[Item position records]
+ + + + + + +

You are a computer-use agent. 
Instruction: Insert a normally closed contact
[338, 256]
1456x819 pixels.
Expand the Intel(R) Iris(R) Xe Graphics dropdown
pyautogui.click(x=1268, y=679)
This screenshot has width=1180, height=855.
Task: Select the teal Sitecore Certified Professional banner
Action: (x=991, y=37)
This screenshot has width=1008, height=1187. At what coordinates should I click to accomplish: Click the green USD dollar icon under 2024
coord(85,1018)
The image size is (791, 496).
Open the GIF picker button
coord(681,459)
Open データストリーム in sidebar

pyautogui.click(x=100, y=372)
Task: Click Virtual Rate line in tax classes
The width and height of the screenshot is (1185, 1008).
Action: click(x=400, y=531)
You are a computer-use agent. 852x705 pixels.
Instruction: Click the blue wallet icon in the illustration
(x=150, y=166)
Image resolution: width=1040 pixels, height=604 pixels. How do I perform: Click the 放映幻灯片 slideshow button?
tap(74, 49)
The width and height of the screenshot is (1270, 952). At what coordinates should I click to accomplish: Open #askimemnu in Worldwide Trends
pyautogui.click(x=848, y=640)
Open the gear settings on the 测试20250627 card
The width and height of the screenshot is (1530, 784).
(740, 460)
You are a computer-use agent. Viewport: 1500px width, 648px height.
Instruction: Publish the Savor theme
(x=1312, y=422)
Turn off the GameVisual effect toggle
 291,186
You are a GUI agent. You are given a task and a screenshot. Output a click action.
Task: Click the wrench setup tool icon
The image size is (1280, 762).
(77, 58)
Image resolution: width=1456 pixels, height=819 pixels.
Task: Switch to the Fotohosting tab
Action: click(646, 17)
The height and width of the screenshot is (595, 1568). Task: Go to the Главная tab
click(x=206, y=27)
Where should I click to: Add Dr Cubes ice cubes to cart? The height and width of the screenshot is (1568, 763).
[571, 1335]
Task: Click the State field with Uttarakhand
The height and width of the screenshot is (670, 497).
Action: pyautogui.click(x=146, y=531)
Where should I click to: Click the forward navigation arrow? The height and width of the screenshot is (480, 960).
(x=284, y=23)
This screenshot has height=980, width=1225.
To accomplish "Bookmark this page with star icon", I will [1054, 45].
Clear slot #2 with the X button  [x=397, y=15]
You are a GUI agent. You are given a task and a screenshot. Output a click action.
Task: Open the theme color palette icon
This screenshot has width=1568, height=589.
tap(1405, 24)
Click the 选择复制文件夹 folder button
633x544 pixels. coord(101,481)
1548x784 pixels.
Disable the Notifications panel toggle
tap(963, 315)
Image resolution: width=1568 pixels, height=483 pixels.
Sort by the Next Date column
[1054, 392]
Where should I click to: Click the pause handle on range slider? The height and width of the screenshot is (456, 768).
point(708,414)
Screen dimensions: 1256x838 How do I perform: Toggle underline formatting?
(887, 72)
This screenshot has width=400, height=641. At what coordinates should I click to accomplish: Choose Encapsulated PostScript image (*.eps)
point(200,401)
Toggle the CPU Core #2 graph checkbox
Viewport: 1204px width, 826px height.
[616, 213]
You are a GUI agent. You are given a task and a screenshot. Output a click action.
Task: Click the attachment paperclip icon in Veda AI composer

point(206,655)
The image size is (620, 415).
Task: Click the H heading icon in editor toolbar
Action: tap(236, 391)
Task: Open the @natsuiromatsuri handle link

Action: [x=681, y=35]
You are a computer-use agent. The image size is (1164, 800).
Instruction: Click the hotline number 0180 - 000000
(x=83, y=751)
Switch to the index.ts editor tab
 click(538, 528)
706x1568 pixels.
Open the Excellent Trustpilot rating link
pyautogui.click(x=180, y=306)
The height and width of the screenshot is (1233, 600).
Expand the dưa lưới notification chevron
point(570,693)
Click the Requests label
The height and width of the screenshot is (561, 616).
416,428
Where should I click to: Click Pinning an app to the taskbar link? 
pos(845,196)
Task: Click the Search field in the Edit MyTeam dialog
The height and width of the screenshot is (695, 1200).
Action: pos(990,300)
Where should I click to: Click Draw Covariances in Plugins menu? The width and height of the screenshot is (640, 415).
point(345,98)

+ + + + + + +

## WHAT TO DO
Arrange all of the records above as a numbered list, leaving out any blank lines.

## RESPONSE TO THE EXERCISE
1. You are a computer-use agent. 
2. Instruction: Insert a normally closed contact
3. [338, 256]
4. 1456x819 pixels.
5. Expand the Intel(R) Iris(R) Xe Graphics dropdown
6. pyautogui.click(x=1268, y=679)
7. This screenshot has width=1180, height=855.
8. Task: Select the teal Sitecore Certified Professional banner
9. Action: (x=991, y=37)
10. This screenshot has width=1008, height=1187. At what coordinates should I click to accomplish: Click the green USD dollar icon under 2024
11. coord(85,1018)
12. The image size is (791, 496).
13. Open the GIF picker button
14. coord(681,459)
15. Open データストリーム in sidebar
16. pyautogui.click(x=100, y=372)
17. Task: Click Virtual Rate line in tax classes
18. The width and height of the screenshot is (1185, 1008).
19. Action: click(x=400, y=531)
20. You are a computer-use agent. 852x705 pixels.
21. Instruction: Click the blue wallet icon in the illustration
22. (x=150, y=166)
23. Image resolution: width=1040 pixels, height=604 pixels. How do I perform: Click the 放映幻灯片 slideshow button?
24. tap(74, 49)
25. The width and height of the screenshot is (1270, 952). At what coordinates should I click to accomplish: Open #askimemnu in Worldwide Trends
26. pyautogui.click(x=848, y=640)
27. Open the gear settings on the 测试20250627 card
28. The width and height of the screenshot is (1530, 784).
29. (740, 460)
30. You are a computer-use agent. Viewport: 1500px width, 648px height.
31. Instruction: Publish the Savor theme
32. (x=1312, y=422)
33. Turn off the GameVisual effect toggle
34.  291,186
35. You are a GUI agent. You are given a task and a screenshot. Output a click action.
36. Task: Click the wrench setup tool icon
37. The image size is (1280, 762).
38. (77, 58)
39. Image resolution: width=1456 pixels, height=819 pixels.
40. Task: Switch to the Fotohosting tab
41. Action: click(646, 17)
42. The height and width of the screenshot is (595, 1568). Task: Go to the Главная tab
43. click(x=206, y=27)
44. Where should I click to: Add Dr Cubes ice cubes to cart? The height and width of the screenshot is (1568, 763).
45. [571, 1335]
46. Task: Click the State field with Uttarakhand
47. The height and width of the screenshot is (670, 497).
48. Action: pyautogui.click(x=146, y=531)
49. Where should I click to: Click the forward navigation arrow? The height and width of the screenshot is (480, 960).
50. (x=284, y=23)
51. This screenshot has height=980, width=1225.
52. To accomplish "Bookmark this page with star icon", I will [1054, 45].
53. Clear slot #2 with the X button  [x=397, y=15]
54. You are a GUI agent. You are given a task and a screenshot. Output a click action.
55. Task: Open the theme color palette icon
56. This screenshot has width=1568, height=589.
57. tap(1405, 24)
58. Click the 选择复制文件夹 folder button
59. 633x544 pixels. coord(101,481)
60. 1548x784 pixels.
61. Disable the Notifications panel toggle
62. tap(963, 315)
63. Image resolution: width=1568 pixels, height=483 pixels.
64. Sort by the Next Date column
65. [1054, 392]
66. Where should I click to: Click the pause handle on range slider? The height and width of the screenshot is (456, 768).
67. point(708,414)
68. Screen dimensions: 1256x838 How do I perform: Toggle underline formatting?
69. (887, 72)
70. This screenshot has width=400, height=641. At what coordinates should I click to accomplish: Choose Encapsulated PostScript image (*.eps)
71. point(200,401)
72. Toggle the CPU Core #2 graph checkbox
73. Viewport: 1204px width, 826px height.
74. [616, 213]
75. You are a GUI agent. You are given a task and a screenshot. Output a click action.
76. Task: Click the attachment paperclip icon in Veda AI composer
77. point(206,655)
78. The image size is (620, 415).
79. Task: Click the H heading icon in editor toolbar
80. Action: tap(236, 391)
81. Task: Open the @natsuiromatsuri handle link
82. Action: [x=681, y=35]
83. You are a computer-use agent. The image size is (1164, 800).
84. Instruction: Click the hotline number 0180 - 000000
85. (x=83, y=751)
86. Switch to the index.ts editor tab
87.  click(538, 528)
88. 706x1568 pixels.
89. Open the Excellent Trustpilot rating link
90. pyautogui.click(x=180, y=306)
91. The height and width of the screenshot is (1233, 600).
92. Expand the dưa lưới notification chevron
93. point(570,693)
94. Click the Requests label
95. The height and width of the screenshot is (561, 616).
96. 416,428
97. Where should I click to: Click Pinning an app to the taskbar link? 
98. pos(845,196)
99. Task: Click the Search field in the Edit MyTeam dialog
100. The height and width of the screenshot is (695, 1200).
101. Action: pos(990,300)
102. Where should I click to: Click Draw Covariances in Plugins menu? The width and height of the screenshot is (640, 415).
103. point(345,98)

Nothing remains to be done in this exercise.